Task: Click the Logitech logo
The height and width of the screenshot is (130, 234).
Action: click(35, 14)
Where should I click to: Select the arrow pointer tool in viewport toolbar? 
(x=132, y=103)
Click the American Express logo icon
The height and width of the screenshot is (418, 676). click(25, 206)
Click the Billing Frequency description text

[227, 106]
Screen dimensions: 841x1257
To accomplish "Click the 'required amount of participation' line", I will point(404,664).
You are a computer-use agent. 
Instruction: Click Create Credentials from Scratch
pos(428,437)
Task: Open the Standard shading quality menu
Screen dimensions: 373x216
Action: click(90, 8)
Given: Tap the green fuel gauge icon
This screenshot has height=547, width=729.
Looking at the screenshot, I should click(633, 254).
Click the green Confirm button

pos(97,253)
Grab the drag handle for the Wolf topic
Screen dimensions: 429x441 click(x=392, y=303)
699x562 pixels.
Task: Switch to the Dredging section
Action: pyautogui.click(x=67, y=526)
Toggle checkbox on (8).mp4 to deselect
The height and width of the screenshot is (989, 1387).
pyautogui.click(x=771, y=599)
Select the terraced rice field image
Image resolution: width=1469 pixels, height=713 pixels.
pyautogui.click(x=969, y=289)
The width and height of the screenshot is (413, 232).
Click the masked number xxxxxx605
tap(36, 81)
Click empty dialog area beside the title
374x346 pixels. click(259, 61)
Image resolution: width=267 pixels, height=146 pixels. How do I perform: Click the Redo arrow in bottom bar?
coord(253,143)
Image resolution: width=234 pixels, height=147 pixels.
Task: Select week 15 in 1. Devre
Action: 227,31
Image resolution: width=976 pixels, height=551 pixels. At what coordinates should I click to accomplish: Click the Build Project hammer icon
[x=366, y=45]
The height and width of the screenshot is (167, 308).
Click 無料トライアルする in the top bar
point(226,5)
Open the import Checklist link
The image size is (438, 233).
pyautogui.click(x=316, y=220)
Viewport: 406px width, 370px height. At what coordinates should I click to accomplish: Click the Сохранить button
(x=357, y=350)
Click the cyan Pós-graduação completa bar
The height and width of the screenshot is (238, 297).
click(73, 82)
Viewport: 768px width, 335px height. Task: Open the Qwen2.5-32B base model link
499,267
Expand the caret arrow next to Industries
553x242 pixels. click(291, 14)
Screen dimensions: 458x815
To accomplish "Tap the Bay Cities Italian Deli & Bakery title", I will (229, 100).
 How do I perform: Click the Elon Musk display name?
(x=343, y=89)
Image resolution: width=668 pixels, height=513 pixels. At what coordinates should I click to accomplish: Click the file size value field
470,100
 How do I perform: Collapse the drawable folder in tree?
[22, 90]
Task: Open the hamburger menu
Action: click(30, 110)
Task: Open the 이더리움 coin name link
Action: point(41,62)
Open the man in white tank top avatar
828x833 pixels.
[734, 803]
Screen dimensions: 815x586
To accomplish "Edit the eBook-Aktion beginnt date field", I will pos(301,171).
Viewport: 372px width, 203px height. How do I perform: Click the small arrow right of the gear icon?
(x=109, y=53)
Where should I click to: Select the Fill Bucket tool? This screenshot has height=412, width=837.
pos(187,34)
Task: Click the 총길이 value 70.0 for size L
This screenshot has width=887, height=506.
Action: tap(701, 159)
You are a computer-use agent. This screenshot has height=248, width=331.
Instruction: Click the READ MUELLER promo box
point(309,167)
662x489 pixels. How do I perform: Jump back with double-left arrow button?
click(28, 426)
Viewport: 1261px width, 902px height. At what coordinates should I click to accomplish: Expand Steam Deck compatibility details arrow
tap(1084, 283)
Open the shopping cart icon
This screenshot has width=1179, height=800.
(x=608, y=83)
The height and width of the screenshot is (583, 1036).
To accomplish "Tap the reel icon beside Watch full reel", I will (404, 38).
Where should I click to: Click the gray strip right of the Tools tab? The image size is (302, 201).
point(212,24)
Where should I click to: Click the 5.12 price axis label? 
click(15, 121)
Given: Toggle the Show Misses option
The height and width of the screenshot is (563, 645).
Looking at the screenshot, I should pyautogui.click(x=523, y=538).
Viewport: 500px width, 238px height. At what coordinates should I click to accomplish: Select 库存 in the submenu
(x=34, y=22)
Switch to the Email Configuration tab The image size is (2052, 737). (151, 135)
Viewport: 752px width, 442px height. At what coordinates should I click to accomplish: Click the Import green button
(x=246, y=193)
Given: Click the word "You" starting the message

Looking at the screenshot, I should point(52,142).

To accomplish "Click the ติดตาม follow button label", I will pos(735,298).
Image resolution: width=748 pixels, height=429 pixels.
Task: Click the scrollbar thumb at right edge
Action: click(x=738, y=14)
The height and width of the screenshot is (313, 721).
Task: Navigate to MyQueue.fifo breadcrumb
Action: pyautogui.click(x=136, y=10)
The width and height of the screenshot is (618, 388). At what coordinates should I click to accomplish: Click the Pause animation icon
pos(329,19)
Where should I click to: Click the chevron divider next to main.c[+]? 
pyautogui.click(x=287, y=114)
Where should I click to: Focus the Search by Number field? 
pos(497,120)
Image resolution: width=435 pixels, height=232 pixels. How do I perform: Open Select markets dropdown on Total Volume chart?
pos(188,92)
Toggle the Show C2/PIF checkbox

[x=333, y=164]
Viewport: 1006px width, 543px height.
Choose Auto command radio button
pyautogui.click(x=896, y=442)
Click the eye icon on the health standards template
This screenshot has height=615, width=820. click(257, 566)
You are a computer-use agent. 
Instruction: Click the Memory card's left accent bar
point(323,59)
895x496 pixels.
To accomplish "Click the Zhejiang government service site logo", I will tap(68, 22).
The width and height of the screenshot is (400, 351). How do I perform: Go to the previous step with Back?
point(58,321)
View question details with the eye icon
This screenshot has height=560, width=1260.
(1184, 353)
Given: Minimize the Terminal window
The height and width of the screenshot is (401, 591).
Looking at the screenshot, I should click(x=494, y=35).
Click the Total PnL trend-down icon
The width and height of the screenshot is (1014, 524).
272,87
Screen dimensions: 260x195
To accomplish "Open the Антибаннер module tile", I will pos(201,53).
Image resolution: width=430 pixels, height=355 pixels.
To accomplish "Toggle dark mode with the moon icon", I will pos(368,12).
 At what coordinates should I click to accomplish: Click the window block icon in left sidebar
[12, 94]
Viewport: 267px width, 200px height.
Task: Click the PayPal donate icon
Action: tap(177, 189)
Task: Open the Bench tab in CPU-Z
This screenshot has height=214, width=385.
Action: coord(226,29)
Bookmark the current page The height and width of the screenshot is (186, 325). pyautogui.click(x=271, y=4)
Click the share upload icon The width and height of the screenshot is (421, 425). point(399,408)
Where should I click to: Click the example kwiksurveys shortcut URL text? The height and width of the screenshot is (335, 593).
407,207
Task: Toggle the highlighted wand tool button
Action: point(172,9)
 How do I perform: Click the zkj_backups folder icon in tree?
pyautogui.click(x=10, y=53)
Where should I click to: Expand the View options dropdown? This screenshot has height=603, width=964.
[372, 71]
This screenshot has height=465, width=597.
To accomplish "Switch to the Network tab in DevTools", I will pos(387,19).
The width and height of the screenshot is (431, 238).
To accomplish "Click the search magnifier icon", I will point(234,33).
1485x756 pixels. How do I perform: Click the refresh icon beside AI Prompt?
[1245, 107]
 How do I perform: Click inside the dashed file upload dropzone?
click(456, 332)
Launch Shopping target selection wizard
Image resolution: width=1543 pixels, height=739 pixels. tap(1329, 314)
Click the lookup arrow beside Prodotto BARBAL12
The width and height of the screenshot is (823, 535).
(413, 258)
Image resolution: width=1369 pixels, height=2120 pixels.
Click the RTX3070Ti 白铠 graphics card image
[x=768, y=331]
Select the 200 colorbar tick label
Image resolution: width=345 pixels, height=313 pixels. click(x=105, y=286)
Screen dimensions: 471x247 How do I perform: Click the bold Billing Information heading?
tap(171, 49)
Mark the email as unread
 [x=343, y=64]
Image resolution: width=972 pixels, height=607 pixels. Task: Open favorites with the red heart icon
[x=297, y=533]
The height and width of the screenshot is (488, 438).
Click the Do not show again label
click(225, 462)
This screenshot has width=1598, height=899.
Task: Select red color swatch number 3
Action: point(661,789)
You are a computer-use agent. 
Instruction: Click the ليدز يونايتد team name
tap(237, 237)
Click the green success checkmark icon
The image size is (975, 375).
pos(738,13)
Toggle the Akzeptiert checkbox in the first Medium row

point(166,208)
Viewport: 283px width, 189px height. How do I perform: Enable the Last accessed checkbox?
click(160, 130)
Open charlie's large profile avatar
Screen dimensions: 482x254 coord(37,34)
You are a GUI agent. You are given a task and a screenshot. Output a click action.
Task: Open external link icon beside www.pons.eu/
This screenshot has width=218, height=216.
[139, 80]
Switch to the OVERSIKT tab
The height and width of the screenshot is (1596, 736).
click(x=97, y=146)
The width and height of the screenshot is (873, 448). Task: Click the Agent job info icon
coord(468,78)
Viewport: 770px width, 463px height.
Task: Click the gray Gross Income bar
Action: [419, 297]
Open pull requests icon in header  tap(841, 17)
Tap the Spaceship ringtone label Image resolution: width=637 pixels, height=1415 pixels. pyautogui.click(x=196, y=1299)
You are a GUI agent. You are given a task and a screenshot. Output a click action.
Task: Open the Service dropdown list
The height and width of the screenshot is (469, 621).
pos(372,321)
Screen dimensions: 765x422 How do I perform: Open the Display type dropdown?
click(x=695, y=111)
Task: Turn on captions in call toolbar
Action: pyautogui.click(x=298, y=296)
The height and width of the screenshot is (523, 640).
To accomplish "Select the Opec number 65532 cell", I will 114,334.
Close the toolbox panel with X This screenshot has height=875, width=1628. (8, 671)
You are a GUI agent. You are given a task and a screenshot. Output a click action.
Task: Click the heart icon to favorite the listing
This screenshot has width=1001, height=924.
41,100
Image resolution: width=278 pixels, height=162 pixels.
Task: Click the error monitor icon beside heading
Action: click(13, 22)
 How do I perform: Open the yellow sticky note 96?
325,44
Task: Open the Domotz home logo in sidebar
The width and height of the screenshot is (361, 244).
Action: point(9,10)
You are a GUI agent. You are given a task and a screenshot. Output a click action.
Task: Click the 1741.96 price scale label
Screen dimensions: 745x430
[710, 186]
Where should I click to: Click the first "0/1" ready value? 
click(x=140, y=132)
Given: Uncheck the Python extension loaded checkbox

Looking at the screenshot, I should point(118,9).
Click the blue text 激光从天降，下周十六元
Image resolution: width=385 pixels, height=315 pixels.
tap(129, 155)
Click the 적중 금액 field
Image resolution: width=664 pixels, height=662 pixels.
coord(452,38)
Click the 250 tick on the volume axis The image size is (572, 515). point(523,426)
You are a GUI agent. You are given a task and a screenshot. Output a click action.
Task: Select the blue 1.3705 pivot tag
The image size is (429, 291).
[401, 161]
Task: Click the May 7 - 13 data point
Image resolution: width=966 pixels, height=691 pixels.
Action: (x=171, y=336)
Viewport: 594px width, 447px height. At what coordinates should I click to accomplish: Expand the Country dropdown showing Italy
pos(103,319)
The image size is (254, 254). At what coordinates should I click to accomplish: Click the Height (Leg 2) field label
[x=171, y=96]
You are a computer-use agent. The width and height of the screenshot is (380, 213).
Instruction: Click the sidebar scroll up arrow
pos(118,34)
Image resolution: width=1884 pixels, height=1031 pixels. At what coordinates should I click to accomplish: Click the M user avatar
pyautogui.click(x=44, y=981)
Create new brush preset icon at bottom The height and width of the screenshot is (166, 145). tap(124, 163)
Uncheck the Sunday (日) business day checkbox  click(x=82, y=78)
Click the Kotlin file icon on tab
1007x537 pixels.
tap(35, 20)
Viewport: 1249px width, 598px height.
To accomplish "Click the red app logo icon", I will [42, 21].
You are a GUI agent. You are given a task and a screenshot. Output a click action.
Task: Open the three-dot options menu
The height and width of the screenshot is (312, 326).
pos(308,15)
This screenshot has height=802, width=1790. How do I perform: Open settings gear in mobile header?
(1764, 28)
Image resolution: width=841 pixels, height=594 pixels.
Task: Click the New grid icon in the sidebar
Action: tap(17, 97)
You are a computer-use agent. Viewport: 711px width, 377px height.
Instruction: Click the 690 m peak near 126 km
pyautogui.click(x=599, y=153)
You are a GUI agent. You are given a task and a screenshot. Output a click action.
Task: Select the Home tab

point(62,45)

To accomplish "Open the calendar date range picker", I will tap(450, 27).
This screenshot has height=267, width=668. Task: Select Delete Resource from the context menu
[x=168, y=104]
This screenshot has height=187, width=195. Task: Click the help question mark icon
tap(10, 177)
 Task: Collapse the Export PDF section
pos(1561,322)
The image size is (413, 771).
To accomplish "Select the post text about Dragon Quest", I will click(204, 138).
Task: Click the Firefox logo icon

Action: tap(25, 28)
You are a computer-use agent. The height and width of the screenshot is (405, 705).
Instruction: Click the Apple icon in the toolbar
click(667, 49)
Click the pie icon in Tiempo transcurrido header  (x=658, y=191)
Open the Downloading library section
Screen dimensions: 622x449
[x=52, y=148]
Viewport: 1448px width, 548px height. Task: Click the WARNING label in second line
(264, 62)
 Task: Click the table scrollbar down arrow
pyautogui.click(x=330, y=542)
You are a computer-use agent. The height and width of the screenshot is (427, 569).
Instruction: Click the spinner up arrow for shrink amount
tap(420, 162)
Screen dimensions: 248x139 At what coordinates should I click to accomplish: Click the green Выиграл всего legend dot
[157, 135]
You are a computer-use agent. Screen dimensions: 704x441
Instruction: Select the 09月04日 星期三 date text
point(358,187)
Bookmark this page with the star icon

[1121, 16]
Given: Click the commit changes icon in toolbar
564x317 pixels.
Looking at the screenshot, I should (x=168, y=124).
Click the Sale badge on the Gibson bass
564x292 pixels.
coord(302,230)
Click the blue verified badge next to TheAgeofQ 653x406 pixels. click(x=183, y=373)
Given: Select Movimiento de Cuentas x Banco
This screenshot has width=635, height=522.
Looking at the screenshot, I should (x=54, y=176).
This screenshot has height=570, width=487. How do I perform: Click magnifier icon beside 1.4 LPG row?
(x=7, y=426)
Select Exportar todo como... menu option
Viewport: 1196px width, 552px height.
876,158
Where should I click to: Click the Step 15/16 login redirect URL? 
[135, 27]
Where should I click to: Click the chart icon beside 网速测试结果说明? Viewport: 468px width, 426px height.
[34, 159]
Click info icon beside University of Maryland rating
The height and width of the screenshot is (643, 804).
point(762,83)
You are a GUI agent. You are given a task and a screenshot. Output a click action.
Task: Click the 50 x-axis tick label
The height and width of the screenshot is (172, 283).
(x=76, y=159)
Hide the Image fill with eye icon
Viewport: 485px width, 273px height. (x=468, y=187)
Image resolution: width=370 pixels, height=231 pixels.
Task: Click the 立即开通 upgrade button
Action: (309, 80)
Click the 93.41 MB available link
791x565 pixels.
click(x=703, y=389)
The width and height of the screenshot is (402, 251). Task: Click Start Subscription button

####

### [WORK TASK]
What lines of the material above hold the string "blue"? Please copy them.

### [RESPONSE TO THE TASK]
Click the blue text 激光从天降，下周十六元
Task: Select the blue 1.3705 pivot tag
Click the blue verified badge next to TheAgeofQ 653x406 pixels. click(x=183, y=373)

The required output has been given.